Holbein’ın, portrelerinde modellerinin karakterini ya da ruhsal eğilimlerini yansıtmaması kendi yaşamıyla paralel bir olgudur. Onun yaşamöyküsü. yaşamındaki çeşitli olayların sıralanmasından oluşur; kişiliğine ilişkin hiçbir bilgi yoktur. Kendi el yazısıyla yazılmış hiçbir not ya da mektup bulunmamıştır ve başkalarının ona ilişkin değerlendirmeleri de tutarsızdır, Holbein’ın en ünlü modellerinden Erasmus, onu bir yerde överken, bir başka yerde fırsatçılıkla suçlamıştır. Holbein’a sonsuz güveni olan tek kişi onu, eş seçiminde kendisine yardımcı olması için Kara Avrupası’na yollayan, sonra da yaptığı portreye güvenerek Anne of Cleves’le evlenen VIII. Henry idi.

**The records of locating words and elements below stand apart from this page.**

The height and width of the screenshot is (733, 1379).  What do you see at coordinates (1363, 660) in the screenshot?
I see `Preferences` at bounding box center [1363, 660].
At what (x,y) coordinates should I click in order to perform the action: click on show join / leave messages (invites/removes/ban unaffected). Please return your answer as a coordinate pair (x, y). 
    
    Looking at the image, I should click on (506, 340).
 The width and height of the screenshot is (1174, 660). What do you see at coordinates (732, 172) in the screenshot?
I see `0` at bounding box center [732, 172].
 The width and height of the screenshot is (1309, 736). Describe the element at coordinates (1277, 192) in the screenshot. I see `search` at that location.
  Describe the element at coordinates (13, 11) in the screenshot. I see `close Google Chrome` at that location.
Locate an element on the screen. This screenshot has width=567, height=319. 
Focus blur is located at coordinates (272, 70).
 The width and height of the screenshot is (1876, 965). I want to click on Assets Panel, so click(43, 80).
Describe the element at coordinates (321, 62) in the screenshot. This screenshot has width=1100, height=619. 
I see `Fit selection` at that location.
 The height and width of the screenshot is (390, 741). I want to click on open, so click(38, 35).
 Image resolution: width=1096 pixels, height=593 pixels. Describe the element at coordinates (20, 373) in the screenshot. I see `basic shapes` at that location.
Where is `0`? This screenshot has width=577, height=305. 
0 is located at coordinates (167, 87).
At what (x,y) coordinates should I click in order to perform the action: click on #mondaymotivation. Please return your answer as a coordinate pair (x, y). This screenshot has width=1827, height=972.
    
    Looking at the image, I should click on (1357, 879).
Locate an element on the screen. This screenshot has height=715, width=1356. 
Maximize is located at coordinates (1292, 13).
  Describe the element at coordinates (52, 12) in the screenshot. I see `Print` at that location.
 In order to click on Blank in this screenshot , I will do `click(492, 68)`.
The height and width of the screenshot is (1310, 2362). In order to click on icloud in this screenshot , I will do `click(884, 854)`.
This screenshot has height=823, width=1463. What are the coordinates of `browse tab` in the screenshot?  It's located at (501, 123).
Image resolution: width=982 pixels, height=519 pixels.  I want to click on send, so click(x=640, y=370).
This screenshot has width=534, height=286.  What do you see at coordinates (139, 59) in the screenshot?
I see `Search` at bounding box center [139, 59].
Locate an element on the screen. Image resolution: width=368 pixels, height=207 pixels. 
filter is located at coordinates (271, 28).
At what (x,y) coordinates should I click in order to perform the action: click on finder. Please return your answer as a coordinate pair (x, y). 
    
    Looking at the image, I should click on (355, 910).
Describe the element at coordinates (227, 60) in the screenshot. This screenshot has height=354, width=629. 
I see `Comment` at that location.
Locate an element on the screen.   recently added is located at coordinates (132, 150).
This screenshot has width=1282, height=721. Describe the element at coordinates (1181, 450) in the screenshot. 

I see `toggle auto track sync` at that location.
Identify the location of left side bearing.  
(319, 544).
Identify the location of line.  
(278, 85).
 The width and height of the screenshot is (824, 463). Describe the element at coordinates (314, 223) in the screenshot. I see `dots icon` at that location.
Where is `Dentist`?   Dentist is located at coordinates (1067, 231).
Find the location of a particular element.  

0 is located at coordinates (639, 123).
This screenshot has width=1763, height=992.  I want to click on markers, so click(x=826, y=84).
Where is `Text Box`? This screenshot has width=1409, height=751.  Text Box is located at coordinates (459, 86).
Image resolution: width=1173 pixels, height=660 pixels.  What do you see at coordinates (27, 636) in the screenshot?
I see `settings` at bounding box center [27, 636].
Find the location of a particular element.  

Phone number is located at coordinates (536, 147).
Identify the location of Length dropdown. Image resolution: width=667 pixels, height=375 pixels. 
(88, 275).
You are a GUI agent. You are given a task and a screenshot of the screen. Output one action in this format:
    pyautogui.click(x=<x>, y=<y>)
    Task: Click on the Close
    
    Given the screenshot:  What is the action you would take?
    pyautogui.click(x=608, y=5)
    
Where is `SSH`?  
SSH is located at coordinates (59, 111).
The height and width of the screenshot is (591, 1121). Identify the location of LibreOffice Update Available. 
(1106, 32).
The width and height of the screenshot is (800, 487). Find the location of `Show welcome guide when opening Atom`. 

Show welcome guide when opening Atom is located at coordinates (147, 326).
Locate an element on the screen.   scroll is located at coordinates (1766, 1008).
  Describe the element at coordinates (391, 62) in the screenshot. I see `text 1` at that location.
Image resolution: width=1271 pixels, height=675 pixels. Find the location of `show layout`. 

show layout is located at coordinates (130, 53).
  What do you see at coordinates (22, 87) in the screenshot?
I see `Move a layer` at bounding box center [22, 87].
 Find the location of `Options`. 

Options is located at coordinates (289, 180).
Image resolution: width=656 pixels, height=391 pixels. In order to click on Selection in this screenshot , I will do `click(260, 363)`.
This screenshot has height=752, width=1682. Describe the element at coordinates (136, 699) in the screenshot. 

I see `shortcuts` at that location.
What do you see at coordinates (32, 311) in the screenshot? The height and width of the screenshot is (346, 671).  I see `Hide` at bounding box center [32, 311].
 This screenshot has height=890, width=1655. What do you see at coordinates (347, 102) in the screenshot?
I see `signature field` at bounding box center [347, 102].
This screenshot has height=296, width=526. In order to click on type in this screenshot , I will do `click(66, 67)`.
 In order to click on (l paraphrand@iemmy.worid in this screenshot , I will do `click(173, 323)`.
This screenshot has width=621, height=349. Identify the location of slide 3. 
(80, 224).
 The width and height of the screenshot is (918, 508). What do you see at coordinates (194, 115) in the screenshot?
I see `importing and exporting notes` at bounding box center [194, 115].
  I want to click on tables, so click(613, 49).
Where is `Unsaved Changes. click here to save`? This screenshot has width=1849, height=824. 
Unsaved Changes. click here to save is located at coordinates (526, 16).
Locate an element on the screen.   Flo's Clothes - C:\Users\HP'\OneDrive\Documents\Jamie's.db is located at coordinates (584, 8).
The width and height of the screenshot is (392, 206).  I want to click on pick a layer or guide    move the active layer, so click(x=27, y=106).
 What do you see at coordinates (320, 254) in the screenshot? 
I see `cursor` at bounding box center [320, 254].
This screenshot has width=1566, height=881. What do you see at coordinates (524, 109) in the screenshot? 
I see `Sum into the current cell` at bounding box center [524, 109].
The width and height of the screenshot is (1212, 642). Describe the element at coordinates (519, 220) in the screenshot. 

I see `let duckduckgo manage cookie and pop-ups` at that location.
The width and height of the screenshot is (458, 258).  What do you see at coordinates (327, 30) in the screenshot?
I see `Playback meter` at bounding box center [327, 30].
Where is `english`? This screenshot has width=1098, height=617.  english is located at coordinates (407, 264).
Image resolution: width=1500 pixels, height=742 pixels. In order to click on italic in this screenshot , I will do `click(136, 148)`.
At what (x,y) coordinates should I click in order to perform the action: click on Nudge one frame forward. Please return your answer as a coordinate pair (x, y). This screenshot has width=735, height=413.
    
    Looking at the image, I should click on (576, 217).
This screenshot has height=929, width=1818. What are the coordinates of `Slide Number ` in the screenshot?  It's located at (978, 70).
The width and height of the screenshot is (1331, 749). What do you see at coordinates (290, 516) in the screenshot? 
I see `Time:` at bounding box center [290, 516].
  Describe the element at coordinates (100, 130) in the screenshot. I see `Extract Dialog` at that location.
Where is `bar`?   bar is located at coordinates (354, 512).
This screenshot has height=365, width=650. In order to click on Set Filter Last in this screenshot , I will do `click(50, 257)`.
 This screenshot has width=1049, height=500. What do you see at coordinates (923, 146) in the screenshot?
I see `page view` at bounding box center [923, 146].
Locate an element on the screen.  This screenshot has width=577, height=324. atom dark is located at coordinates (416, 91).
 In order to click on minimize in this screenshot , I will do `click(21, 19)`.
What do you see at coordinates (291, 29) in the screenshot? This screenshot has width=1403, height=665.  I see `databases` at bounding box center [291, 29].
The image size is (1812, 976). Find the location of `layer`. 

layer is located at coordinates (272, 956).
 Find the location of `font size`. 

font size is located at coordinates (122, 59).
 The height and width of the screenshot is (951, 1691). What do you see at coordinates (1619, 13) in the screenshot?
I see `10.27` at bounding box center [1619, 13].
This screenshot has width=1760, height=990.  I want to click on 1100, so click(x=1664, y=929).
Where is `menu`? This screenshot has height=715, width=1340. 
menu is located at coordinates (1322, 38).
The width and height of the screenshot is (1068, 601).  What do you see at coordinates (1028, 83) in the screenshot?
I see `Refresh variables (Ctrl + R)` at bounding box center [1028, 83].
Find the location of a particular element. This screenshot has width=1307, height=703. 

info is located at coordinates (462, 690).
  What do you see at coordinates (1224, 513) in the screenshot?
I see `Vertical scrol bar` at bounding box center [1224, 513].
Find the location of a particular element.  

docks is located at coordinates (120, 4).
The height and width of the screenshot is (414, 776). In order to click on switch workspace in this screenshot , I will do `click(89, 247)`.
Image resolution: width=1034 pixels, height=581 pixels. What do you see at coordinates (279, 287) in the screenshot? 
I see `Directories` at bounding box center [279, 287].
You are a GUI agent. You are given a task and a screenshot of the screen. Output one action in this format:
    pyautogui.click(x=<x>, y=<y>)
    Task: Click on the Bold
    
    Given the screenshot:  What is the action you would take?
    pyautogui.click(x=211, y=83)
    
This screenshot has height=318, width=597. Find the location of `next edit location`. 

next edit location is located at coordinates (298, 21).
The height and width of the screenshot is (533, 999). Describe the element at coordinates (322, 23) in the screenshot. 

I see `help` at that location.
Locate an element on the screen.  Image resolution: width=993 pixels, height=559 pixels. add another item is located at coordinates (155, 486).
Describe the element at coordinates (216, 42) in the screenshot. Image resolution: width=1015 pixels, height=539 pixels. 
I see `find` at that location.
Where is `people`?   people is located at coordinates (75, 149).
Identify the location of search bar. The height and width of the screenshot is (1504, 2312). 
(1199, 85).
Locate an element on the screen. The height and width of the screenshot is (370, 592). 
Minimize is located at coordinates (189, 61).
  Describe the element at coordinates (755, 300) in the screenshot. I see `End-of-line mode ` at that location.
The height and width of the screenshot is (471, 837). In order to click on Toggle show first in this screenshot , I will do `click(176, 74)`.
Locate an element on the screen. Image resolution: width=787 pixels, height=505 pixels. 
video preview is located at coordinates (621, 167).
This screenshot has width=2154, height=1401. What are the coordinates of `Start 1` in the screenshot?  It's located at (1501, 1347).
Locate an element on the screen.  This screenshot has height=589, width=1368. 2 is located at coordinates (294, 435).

Holbein kendisini büyük üne kavuşturan yapıtlarını; yaratıcı yeteneklerini engelleyeceği kaygısıyla kimsenin emri altına girmemesi ve tarafsızlığı sayesinde gerçekleştirmiştir. İnançlı bir Hıristiyan olsaydı ya da kendini döneminin çalkantılı olaylarına kaptırsaydı, sanattaki yeri çok daha farklı olabilirdi. Yakın zamanda yapılan çalışmalarda sık sık, yapıtlarının tinsel bir içerik taşımadığına değinilmiştir. 16. ncı yüzyılda Avrupa’yı kasıp kavuran din çatışmasının dışında kalabilen birkaç sanatçıdan biri olan Holbein’ın yaşamı ve yapıtlarında anlatımcı ya da duygusal öğelerden çok sanat kaygısı ağır basar, dışadönük özellikler egemendir. Ancak bu açıdan sınırlı bir başarı kazandığı söylenebilir. A.B.

2 yorum:

  1. merhabalar. öncelikle ellerinize, emeğinize sağlık internetteki en verimli bloglardan birisiniz. kendi adıma çok teşekkür ederim.
    hans holbein son zamanlarda ilgimi çekmeye başladı, portreleri kullandığı imgeler ona karşı merakımı arttırdı. onunla ilgili bir şeyler yazmak istiyorum. kaynak konusunda yardımcı olabilir misiniz acaba?

    YanıtlaSil
  2. Merhaba,

    Ben de teşekkür ederim.

    Doğrudan Holbein'ı konu alan Türkçe kaynak bildiğim kadarıyla yok. Ancak Sanat Ansiklopedileri ve Sanat Tarihi kitaplarında biraz daha ayrıntıya ulaşabilirsiniz.

    Holbein'ın bazı resimleri Lacan gibi düşünürlerin de ilgisini çekmiştir.

    https://dergipark.org.tr/tr/download/article-file/617861

    Sayfa 56-57 yi okumanızı öneririm.